This argument is premised on the assumption that content providers are not going to move away from protecting their content through DRM. Several major content providers employ DRM-protected content, and most major browsers already implement EME in some form, and some (like Chrome) have even made it a non-optional feature.  Given that a majority of users now watch DRM-protected content, it is important to ensure that these users do not experience difficulties in their use of the web. The proliferation of different mechanisms to play such content would affect interoperability between browsers and make DRM implementation difficult, leading to problems in user experience.
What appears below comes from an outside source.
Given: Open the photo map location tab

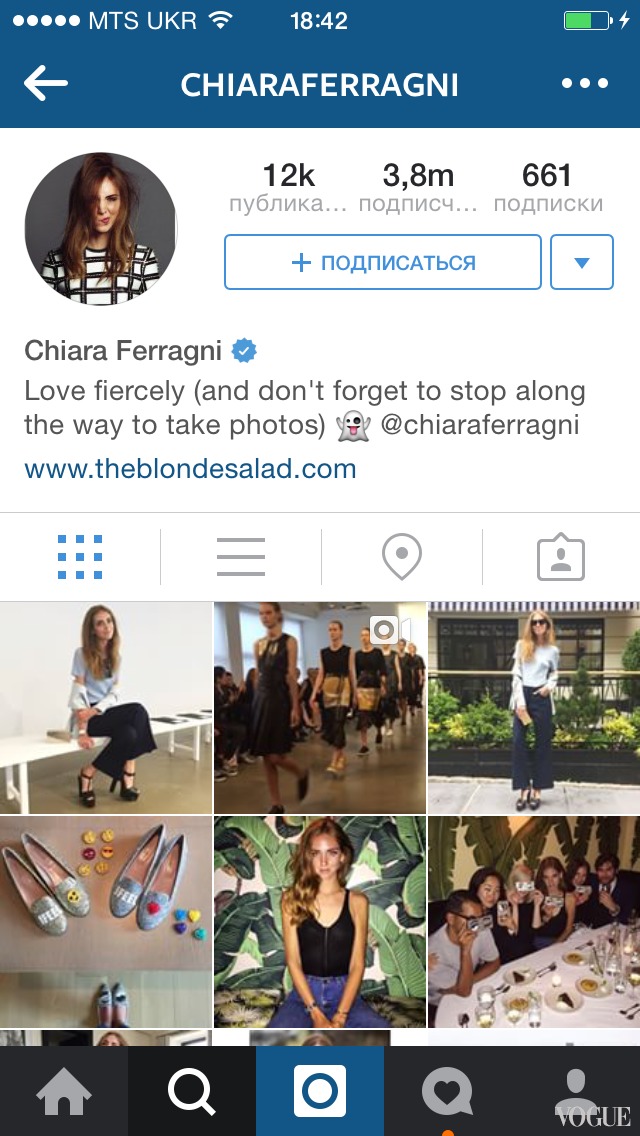Looking at the screenshot, I should click(x=402, y=556).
However, the development of a standardized mechanism for ensuring that DRM content can be played on browsers, at least ensures that the implementation of DRM softwares can be controlled and overseen by publicly deliberated standards, set under the auspices of the W3C. This would prevent the proliferation of security and privacy threats which the plug-in architecture posed, which has been discussed above.
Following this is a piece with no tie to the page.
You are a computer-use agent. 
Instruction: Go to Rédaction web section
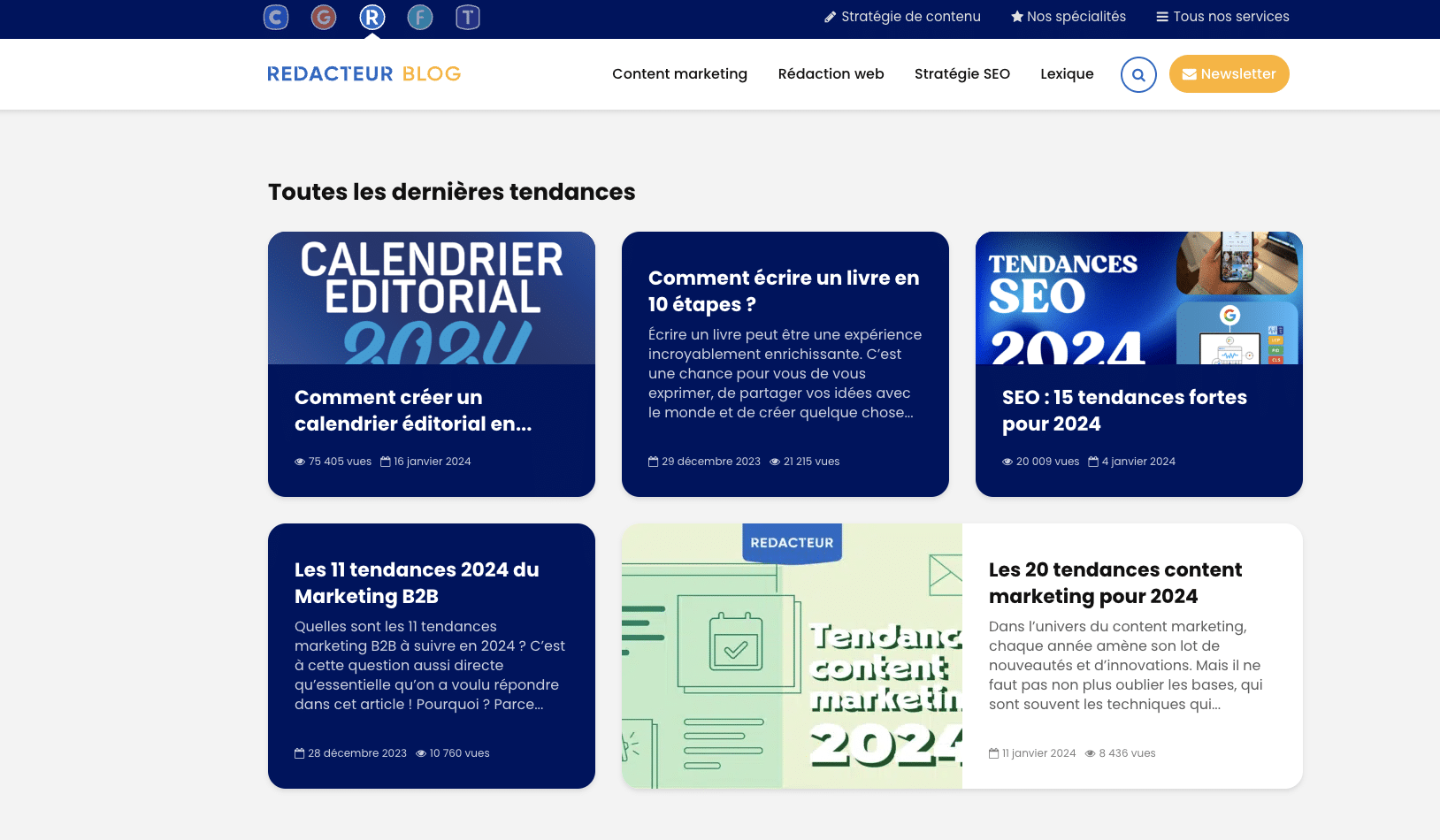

If DRM video is not well supported on the web, endorses of the EME standard worry that it would push content providers and users away from the web entirely for accessing such content. They argue that native applications (such as those created by Netflix or YouTube), which can support DRM video, would replace the web as the standard tool for accessing this content, which leads users away using the web as an open and general purpose communication tool into silos created for specific kinds of content.

The debate ultimately boils down to the role of the W3C and its responsibility towards the future of the web. On the one hand, the EME standard for implementing DRM promotes interoperability and openness in the application of DRM to web content. At the same time, it undermines interoperability and openness for the web as a whole, and therefore, in taking one step forward, it takes two steps back.

W3C standards are important to ensure that the web can be implemented and used universally, without major difference in user experience across browsers or websites, and without the requirement to use multiple platforms for accessing multiple kinds of content. The fact that a web standard now explicitly recognizes and implicitly incorporates a proprietary system which is known to be flawed by design (since it is not auditable), causes deliberate interoperability issues and impedes the openness of software, is far removed from the role and vision of the W3C.

The W3C is also an important commercial platform, since the economies of scale which make internet commerce possible rely upon the broad consumer base that these web standards help create. The W3C could have used its position of substantial influence in the framing of the web to send out a clear message against the use of DRM and its incompatibility with web standards to these industries. In fact, such a compromise was arrived at only a few years ago on a similar issue relating to the protection of proprietary fonts on the internet, when proprietary font designers acceded to not using digital restrictions on their media in order to ensure W3C standardization and the larger market base that it would lead to.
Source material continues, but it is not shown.